Automobilindustrie

Sei es OEM, Zulieferer oder Anlagenbauer für die Automobilindustrie, balti AG fühlt sich besonders wohl in ihrem Ursprungs- und Hauptgeschäft. Vor allem im Autoinnenraum wird sehr viel mit Hotmelt gearbeitet. Aber auch im Karosseriebau (u.a. Stossstangenverkleidungen), der Schallisolierung, bei der Cabrio-Heckscheibenmontage oder beim Kleben und Dichten von Scheinwerfern wird vielfach Hotmelt verwendet. Vermehrt kommt Hotmelt auch in den Bereichen Elektronik, Kabelfertigung und Sensorik zum Einsatz.

Dachhimmel, Cockpit bzw. Instrumententafel, Armaturenbrett, Mittelkonsole, Sitze und Kopfstützen, Türverkleidungen sowie Türspiegel oder Brüstungen, Armauflagen, A- / B- / C-Säulen, Kofferraumausstattungen werden mit Stoffen, Folien, Leder oder anderen Materialien veredelt. Der Klebstoff wird mit Hotmeltanlagen von balti punkt- bzw. raupenförmig, meist mittels automatischem Roboterauftrag oder flächig durch Sprühen, Schlitzdüse oder Walzentechnik vor dem Laminieren, Kaschieren, Umbugen, Fügen oder Verpressen auf unterschiedlichste Materialien aufgetragen.
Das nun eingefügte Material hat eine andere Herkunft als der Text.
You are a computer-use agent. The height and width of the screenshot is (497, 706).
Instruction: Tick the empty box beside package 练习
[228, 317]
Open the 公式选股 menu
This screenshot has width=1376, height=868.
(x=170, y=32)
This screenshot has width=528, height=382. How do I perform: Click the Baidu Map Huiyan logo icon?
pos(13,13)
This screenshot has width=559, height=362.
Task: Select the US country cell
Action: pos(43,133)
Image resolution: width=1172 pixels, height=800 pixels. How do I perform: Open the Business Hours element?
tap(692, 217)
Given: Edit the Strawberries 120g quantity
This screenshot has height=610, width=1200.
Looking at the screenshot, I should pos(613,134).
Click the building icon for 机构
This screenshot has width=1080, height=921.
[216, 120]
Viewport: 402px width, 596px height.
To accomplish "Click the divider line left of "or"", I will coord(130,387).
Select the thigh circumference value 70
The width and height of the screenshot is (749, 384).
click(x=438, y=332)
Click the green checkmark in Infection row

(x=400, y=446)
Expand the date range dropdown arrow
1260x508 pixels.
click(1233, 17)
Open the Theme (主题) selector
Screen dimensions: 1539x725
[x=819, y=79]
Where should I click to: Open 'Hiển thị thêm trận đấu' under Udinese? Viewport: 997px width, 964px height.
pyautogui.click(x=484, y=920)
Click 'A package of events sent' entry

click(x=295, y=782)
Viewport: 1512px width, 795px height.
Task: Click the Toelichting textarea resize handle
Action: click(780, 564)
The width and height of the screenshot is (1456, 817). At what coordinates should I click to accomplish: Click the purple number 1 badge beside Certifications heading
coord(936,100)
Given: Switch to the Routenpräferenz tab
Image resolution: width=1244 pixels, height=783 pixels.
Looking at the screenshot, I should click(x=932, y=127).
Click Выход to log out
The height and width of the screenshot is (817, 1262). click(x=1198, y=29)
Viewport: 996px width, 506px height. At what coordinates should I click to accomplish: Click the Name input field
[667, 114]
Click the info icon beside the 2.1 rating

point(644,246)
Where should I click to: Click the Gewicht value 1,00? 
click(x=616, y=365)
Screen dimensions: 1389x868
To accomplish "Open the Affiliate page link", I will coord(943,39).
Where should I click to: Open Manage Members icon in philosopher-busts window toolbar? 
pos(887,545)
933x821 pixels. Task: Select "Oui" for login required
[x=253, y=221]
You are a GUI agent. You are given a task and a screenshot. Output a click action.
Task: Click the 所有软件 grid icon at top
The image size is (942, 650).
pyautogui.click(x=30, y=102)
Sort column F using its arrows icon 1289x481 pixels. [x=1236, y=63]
Cabrioverdecke werden nicht nur vernäht, sondern an verschiedenen Stellen wird mit Hotmelt Stoff und Glas verklebt. balti liefert nicht nur Schmelzanlagen sondern gleich ganzen Montagezellen für den Auftrag von Klebstoff und anschliessendem Fügen und Verpressen.

Relativ grosse Mengen an hochviskosen und reaktiven PUR-Klebstoffen, mit der Doppelfunktion Kleben und Dichten, werden präzise in die dafür vorgesehenen Nuten aufgetragen und anschliessend zum kompletten Scheinwerfer zusammengefügt.

Matten und Formpressteile aus Vlies, Schaumstoff, Baumwolle oder sonstigen Naturfasern, werden mit Hotmelt laminiert und montiert. Vielfach wird nicht reaktivierbarer Hotmelt, sogenannte Haftklebstoffe bzw. PSA (pressure sensitive adhesive) auch nur als Montagehilfe verwendet.

Auch im stark wachsenden Umfeld der Batteriefertigung für die E-Mobilität werden balti-Anlagen zum Kleben innerhalb der Batterien wie auch zum Abdichten von Gehäusen verwendet.